• _Objective_: Rewrite the rows between the lines holding "Where should I" and "Instruction: Click the", inclusive, changing "cover image" to "poster" and keeping everything else the same. Leave the pictures out.

• _Data provided_:

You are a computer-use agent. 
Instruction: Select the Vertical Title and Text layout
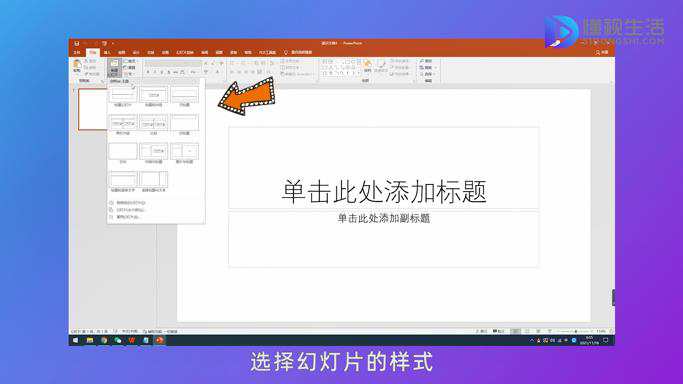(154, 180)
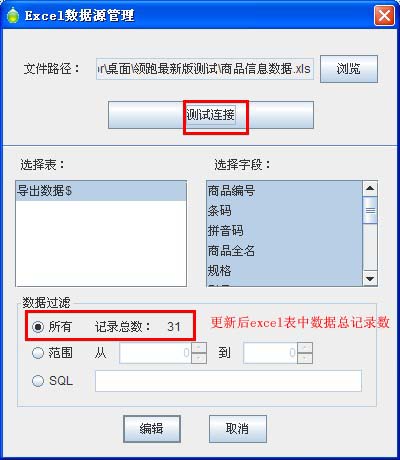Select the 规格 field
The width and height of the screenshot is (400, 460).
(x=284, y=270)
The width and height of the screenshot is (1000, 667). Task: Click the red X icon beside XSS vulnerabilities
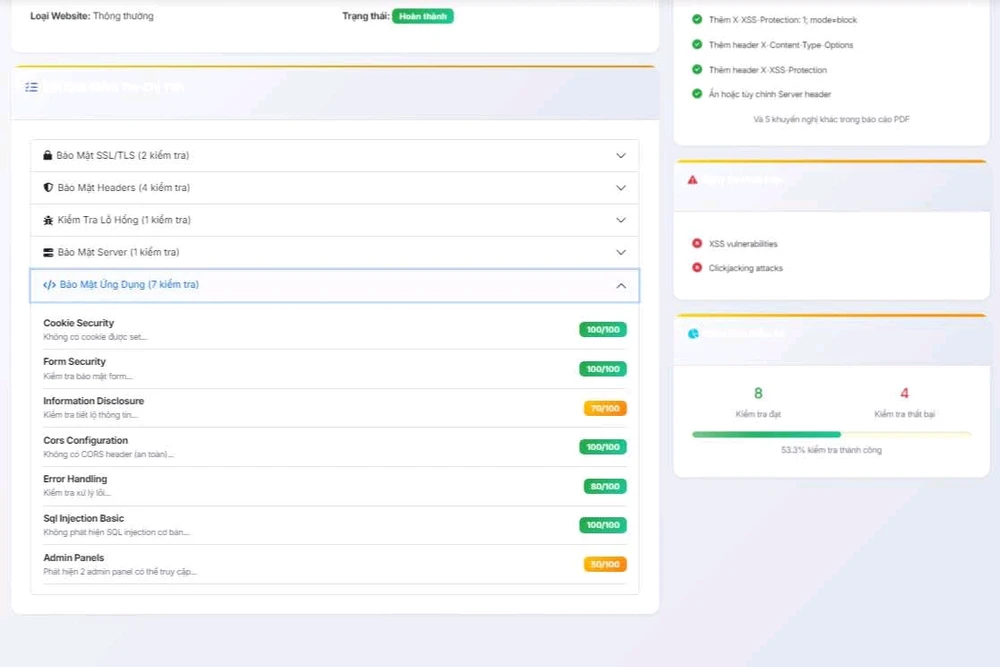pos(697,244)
---
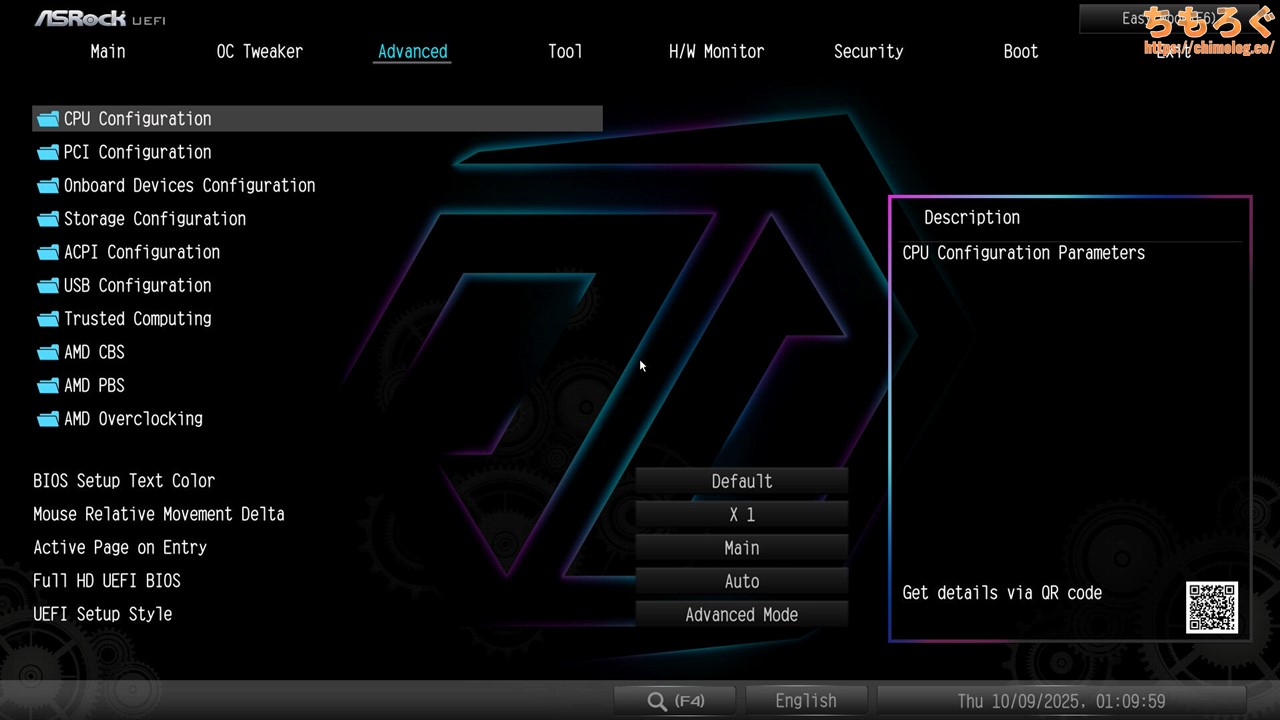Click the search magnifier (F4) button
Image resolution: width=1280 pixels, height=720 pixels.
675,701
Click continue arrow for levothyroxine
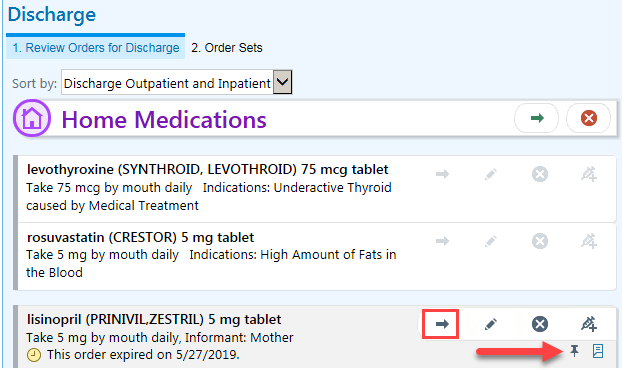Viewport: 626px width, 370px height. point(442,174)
--
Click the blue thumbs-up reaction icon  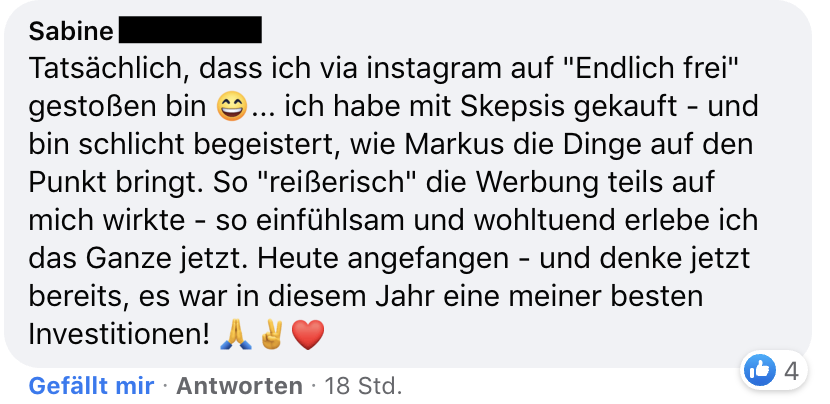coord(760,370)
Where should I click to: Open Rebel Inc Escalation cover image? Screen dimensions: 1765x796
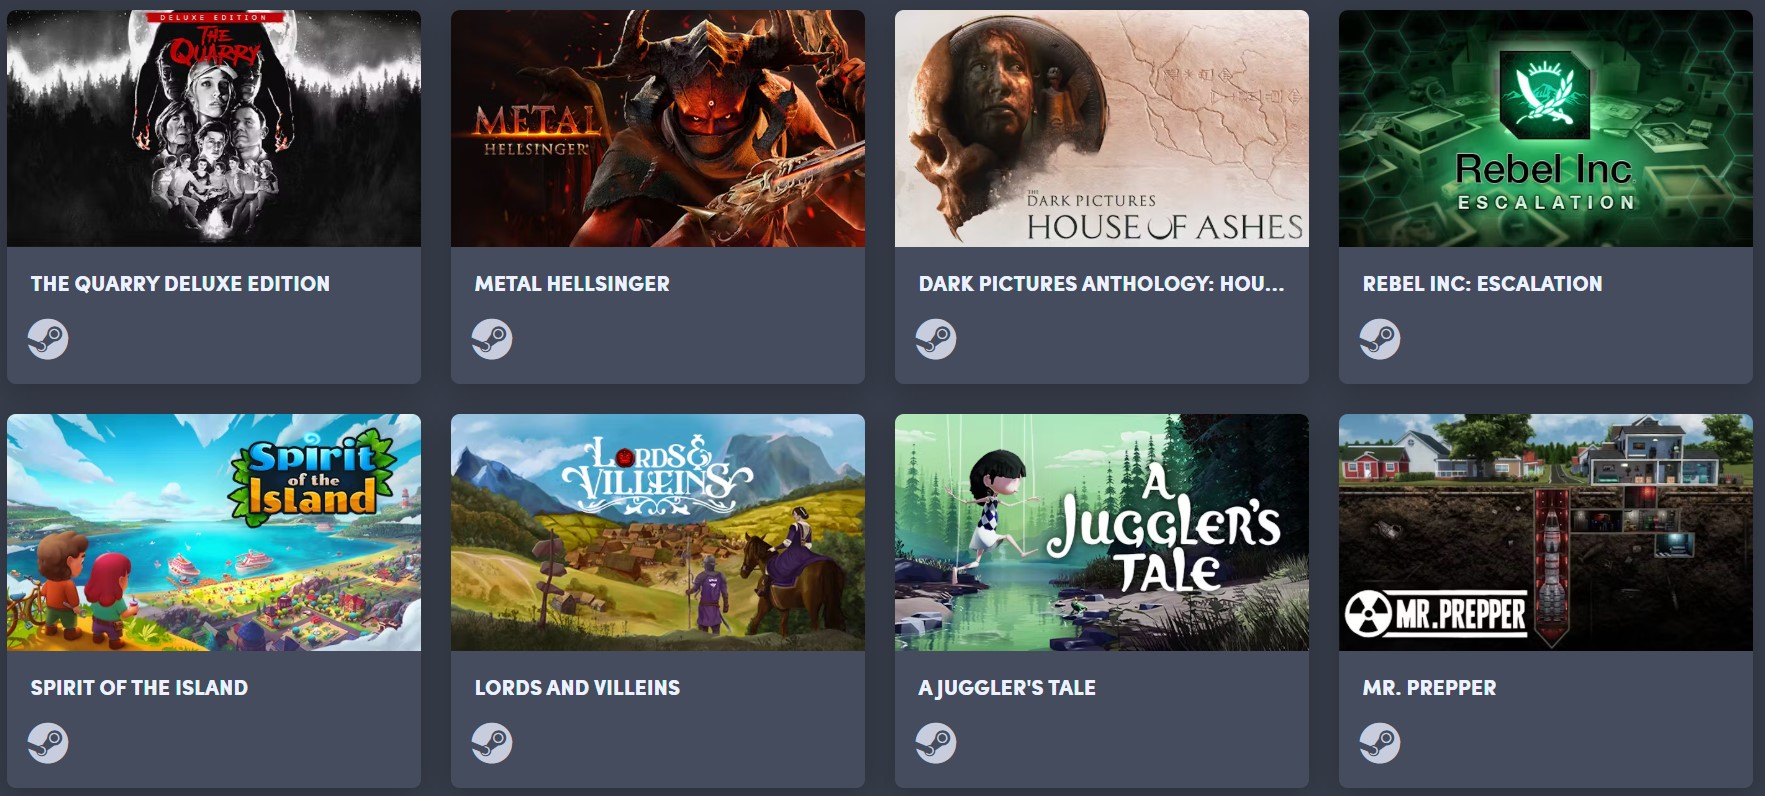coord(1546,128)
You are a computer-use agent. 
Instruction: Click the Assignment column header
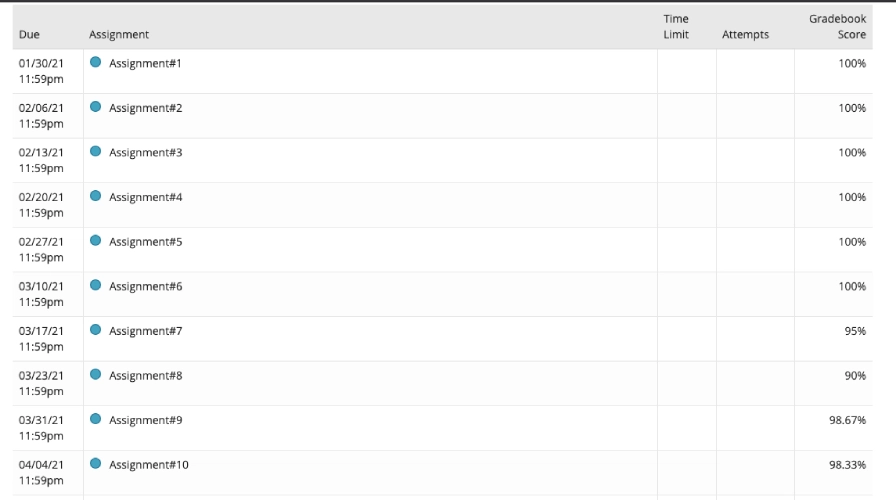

• _Answer to the task_:
Where should I click to: Open Rebel Inc Escalation poster? Screen dimensions: 1765x796
coord(1546,128)
You are a computer-use agent. 
Instruction: Click the Assignment column header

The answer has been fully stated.